How is it possible that a place like California, with such a long and painful history of water problems, remains so far behind the curve of smart water management? How is it really possible that things considered basic, fundamental, taken-for-granted in other places are still missing here? And are water managers and users so insular that they really think they’re doing a good job with water?
That’s a rhetorical question: California is not ahead of the curve in anything “water.” It is dealing with 21st century water problems with 20th century (or is it 19th century) water policy and politics. Some remarkable, innovative efforts are underway, but they remain the exception, not the rule.
To what do I refer? Well, it could be the complete lack of comprehensive groundwater monitoring and management — a fact that stuns my colleagues overseas (and even in other states, and even a remarkably high-ranking official in state government here). It could be the inability to figure out how to put in place permanent, comprehensive water efficiency programs. It could be the archaic agricultural water policies. It could be the inability to properly develop desalination in a way the both provides safe, reliable water but also protects the public interest with environmental protection, transparency, and financial rationality.
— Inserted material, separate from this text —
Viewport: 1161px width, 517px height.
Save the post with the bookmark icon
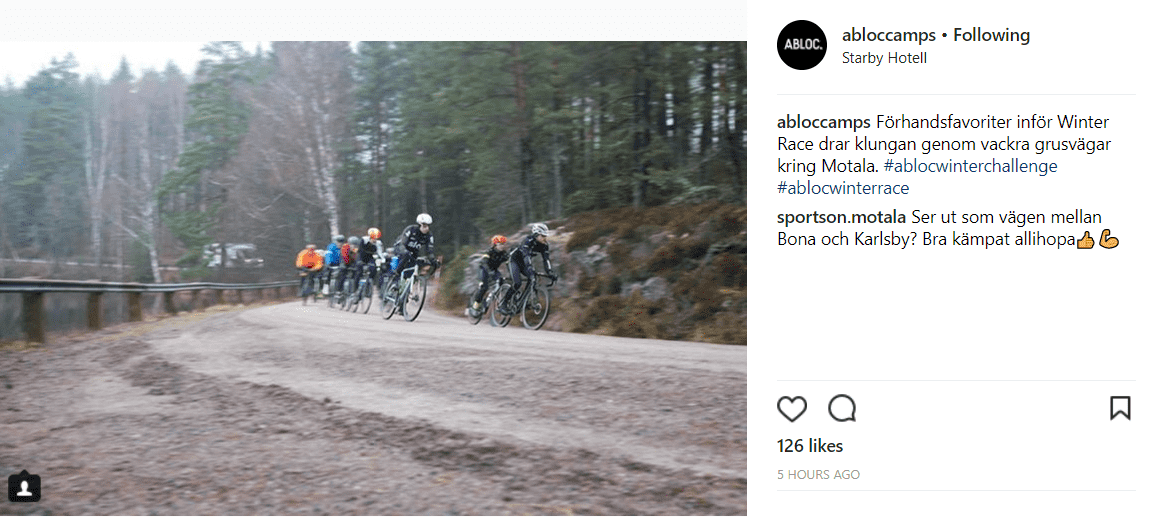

But no. This time I mean water meters. Every single water user — residential, commercial, industrial, and agricultural — should have an accurate water meter. And every single user should pay for each gallon of water use, preferably with the price rising with the volume. Again, the fact that this is not the case stuns my water colleagues from other places. And it should. It is an outrage in a place where water is scarce, contested, and still used so wastefully that water use should not be accurately measured and charged.
But of course it isn’t. The people without meters, or people with old “dumb” meters unable to be read remotely or provide detailed information to users, would be at risk of paying more (some would pay less, but some would certainly pay more). People without meters can use, and waste, as much water as they want and no one takes them to task. It is the tragedy of the commons, writ large. And somehow, these self-interested people have been able to influence politicians against taking action to the detriment of the rest of the state, the environment, and all other water users.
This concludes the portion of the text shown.